Capitalia Chief Executive Matteo Arpe won acclaim and foreign investors with his restructuring of the once underperforming Italian bank. His challenge at a presentation next week is to show how he will produce growth. Arpe, who joined Capitalia in 2001, is due to present his second industrial plan for Italy's fourth largest bank on July 5.
Investors expect high targets from the 40-year-old banking hot shot whose first plan has helped Capitalia's share price quadruple over the past 3-1/2 years.
"Arpe is a charismatic leader, not in the historic Italian mould. He's painfully straight given the temptations in his way," said M&G fund manager and analyst James Alexander, who holds Capitalia stock.
Alexander called Capitalia a "safe" bank, a description few investors believed would ever be applied to the Roman lender that three years ago was riddled with bad loans.
"He's done a good job, but he hasn't finished ... he needs to focus on growth," Alexander said.
Capitalia's 2004 net profit leapt to 337 million euros ($406 million) from 31 million a year before, but revenues grew just 0.8 percent to 4.83 billion in a sluggish Italian economy.
A document obtained by Reuters on Thursday showed one way the former Mediobanca and Lehman Brothers banker may improve his bottom line is by buying out minorities in its merchant bank MCC, valued at 1.5 billion to 1.6 billion euros.
The proposal, which sees the issue of new Capitalia shares, would be discussed by the board on July 4, the document said.
Arpe could also be considering buying out minorities in its asset manager Fineco, where it owns a 46 percent stake, financial newspaper Il Sole 24 Ore said.

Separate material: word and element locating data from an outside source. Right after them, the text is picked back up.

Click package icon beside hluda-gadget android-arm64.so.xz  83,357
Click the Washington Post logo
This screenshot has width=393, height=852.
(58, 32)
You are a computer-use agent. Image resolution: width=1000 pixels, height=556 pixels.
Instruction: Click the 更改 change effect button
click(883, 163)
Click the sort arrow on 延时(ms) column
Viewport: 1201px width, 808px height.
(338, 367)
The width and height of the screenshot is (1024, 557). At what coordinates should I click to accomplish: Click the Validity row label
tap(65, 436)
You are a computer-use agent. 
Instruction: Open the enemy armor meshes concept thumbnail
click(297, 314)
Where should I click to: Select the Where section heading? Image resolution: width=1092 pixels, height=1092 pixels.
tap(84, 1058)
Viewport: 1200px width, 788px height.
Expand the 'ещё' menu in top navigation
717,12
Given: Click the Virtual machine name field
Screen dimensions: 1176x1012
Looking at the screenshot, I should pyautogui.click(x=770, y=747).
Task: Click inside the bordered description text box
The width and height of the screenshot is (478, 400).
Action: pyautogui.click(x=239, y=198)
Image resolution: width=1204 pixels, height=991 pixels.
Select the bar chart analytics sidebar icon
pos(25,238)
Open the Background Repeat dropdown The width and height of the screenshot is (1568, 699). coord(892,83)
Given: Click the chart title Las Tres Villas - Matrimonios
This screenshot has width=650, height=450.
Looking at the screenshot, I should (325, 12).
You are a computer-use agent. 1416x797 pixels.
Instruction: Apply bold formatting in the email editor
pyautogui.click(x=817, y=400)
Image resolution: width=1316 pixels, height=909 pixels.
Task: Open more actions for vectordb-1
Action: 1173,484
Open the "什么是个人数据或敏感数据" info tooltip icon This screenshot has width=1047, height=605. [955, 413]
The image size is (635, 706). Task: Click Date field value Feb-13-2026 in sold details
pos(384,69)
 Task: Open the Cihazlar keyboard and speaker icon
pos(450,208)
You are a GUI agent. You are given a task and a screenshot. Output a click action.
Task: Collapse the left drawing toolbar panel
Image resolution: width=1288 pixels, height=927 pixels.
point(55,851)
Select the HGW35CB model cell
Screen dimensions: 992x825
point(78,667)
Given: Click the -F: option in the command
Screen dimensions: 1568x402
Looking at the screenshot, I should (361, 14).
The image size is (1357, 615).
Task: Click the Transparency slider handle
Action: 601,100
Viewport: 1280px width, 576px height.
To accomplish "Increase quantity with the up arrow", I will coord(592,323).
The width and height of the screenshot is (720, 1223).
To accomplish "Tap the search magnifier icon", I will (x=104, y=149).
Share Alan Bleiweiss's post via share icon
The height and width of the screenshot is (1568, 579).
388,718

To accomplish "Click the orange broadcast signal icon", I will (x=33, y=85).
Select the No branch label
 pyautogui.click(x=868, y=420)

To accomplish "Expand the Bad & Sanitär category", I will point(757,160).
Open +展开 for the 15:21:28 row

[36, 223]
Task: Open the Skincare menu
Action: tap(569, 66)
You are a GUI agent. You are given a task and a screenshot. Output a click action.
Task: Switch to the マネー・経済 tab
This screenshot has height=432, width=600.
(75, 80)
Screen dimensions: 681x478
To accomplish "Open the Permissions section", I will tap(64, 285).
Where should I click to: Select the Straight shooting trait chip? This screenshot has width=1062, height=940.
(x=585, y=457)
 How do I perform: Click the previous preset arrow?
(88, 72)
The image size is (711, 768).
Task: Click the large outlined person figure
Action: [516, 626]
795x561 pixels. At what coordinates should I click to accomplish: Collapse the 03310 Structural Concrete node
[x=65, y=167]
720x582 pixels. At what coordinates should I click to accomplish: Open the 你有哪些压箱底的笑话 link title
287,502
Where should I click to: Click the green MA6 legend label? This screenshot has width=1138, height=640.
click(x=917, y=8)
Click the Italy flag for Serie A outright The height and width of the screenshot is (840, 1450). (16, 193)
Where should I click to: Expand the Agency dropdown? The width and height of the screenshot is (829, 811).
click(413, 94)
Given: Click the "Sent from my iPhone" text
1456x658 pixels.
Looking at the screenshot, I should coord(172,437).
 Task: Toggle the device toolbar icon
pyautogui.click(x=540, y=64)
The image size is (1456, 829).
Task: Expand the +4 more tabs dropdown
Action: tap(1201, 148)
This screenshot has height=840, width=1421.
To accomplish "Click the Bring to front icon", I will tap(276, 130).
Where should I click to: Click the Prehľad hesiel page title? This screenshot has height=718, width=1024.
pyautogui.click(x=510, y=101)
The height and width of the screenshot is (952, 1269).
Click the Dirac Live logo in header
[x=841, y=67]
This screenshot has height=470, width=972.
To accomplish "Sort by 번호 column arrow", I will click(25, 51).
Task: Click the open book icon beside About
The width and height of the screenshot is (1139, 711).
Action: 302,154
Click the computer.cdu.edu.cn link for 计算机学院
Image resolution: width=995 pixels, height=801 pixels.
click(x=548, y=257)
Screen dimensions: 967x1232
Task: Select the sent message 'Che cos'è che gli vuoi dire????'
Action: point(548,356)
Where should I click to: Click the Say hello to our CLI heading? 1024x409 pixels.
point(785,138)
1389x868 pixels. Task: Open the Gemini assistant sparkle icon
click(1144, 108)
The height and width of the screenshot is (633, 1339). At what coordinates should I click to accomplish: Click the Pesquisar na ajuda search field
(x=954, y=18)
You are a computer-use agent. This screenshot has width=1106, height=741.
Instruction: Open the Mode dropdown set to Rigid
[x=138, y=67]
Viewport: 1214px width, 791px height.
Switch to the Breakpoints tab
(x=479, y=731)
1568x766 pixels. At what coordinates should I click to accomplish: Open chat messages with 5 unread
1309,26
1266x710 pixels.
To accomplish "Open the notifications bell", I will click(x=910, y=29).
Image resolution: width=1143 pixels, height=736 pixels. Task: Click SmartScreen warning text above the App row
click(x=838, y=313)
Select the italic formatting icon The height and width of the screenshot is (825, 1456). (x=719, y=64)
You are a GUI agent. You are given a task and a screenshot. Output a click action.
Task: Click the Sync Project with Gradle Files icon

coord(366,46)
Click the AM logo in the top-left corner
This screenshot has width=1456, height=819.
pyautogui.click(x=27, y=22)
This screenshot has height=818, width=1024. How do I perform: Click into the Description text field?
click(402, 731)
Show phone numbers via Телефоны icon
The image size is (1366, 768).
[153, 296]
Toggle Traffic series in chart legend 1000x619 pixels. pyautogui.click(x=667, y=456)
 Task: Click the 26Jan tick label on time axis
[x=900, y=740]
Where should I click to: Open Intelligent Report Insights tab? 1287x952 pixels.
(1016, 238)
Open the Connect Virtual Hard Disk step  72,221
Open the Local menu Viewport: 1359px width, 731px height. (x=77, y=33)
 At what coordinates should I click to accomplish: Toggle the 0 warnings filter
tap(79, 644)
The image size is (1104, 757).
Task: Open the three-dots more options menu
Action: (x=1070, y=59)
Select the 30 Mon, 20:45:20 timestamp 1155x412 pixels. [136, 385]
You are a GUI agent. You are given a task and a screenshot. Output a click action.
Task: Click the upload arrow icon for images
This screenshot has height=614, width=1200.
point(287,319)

Capitalia declined to comment on the reports and said it had not agreed to carry out any extraordinary operations. Investors and analysts said the buyouts would make industrial sense.
"Arpe would gain about 100 million euros a year from cutting out the minorities at Fineco and MCC - and that's a cautious estimate," said one bank analyst with a London brokerage.
Capitalia's market capitalisation is now 10.3 billion euros, up from 2.3 billion euros before Arpe's 2002 business plan.
Adding 100 percent of Fineco and MCC would give it a market capitalisation of around 12 billion euros - an increase some analysts said would help to keep predators from its door.
Capitalia has kept clear of the messy take-over battles engulfing some of its closest Italian peers, Banca Nazionale del Lavoro and Antonveneta, and Arpe has said the bank is focused on organic growth.
But Antonveneta bidder, Dutch bank ABN Amro, holds 9 percent of Capitalia and some analysts have speculated that if its Antonveneta bid fails it may look to Capitalia.
Investors and analysts said Arpe's main focus should be to shake up its retail network, especially its Banca di Roma bank. Italy's retail market is chronically underdeveloped and Capitalia has about 6-6.5 percent of it.
But raising revenues at Banca di Roma and its other retail arms - Bipop-Carire in the north and Banca di Sicilia in the south - will be difficult.
The Italian economy fell into recession in the first quarter and Capitalia's main client base is the central and south of Italy, which is economically weaker than the north.
Analysts said they were likely to be sceptical about Arpe's forecasts and would expect less than was promised.
"We expect the management to present ambitious targets. However, considering the current weak economy we believe the market will take a haircut on these," Mirko Sanna, an analyst with Keefe, Bruyette & Woods wrote in a note.